Michael Ali - 2 months ago 32

C++ Question

I was asked to create a simplistic program to calculate e by asking for a value i (degree of accuracy) and then using the formula 1 +1/1! + 1/2! + 1/3! + ⋯ + 1!

I am getting a very close value but it is still not correct. Where did I go wrong, and what are ways to improve the code?

`#include <iostream>`

using namespace std;

int main()

{

double e=0.0;

double factorial=0;

int i=0;

int j,k=0;//counter variables

cout<<"Enter degree of accuracy: ";

cin>>i;

for(j=0;j<=i;j++) //for loop to calculate 'e'

{

factorial=1; //To reset factorial to 1 for every value of j

for(k=1;k<=j;k++)//for loop to calculate factorial

{

factorial*=k;

}

e+=(1/factorial);

}

cout<<"Value for e given i: "<<e<<endl;

system("pause");

return 0;

}

Answer

Two areas for improvement:

Your "not correct" is probably caused by round-off error. When summing a descending sequence of positive numbers, you'll always have less round-off error by summing from smallest to largest. You can do this by computing an array of numbers [1/1!, 1/2!, 1/3!, ..., 1/i!] and summing from the end. At the same time, you might want to look at algorithms for compensating for round-off error. A good reference is the Wikipedia article on the Kahan summation algorithm.

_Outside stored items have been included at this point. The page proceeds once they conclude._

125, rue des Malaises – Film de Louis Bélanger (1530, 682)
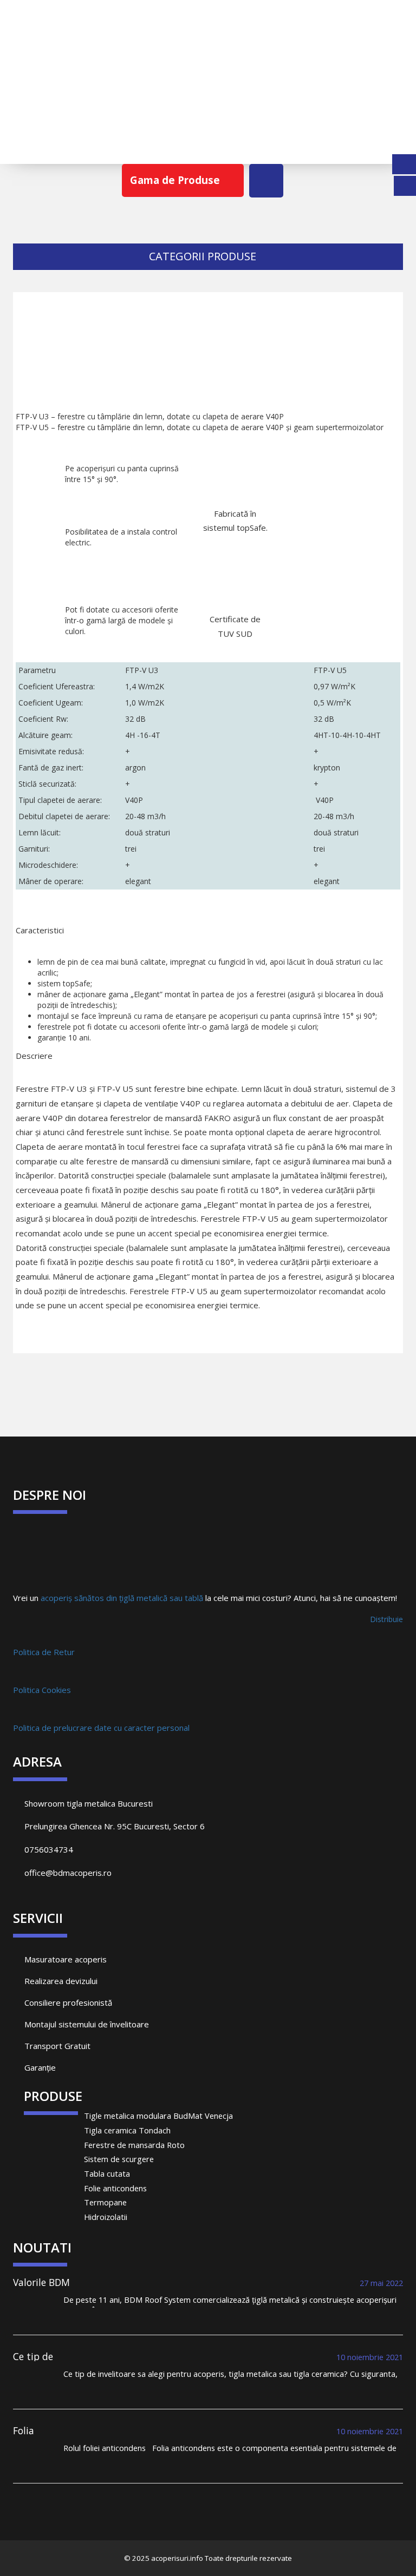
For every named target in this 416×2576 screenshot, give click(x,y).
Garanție (39, 2067)
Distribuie (386, 1619)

You are doing a lot more work computing the factorial than you need to do. Each time through the outer loop, you need to compute the factorial of

`i`

, but (other than the first time) you've just finished computing the factorial of the previous value (`i-1`

). So rather than resetting`factorial`

to 1 and running through the inner loop, just multiply the previous factorial value by`i`

and your done. (Oh, and initialize`factorial`

to 1 instead of 0 at the start of the program.)

Also, I'm not sure if "degree of accuracy" is the same as "number of terms in the expansion". You might want to clarify that with whoever asked you to create this program.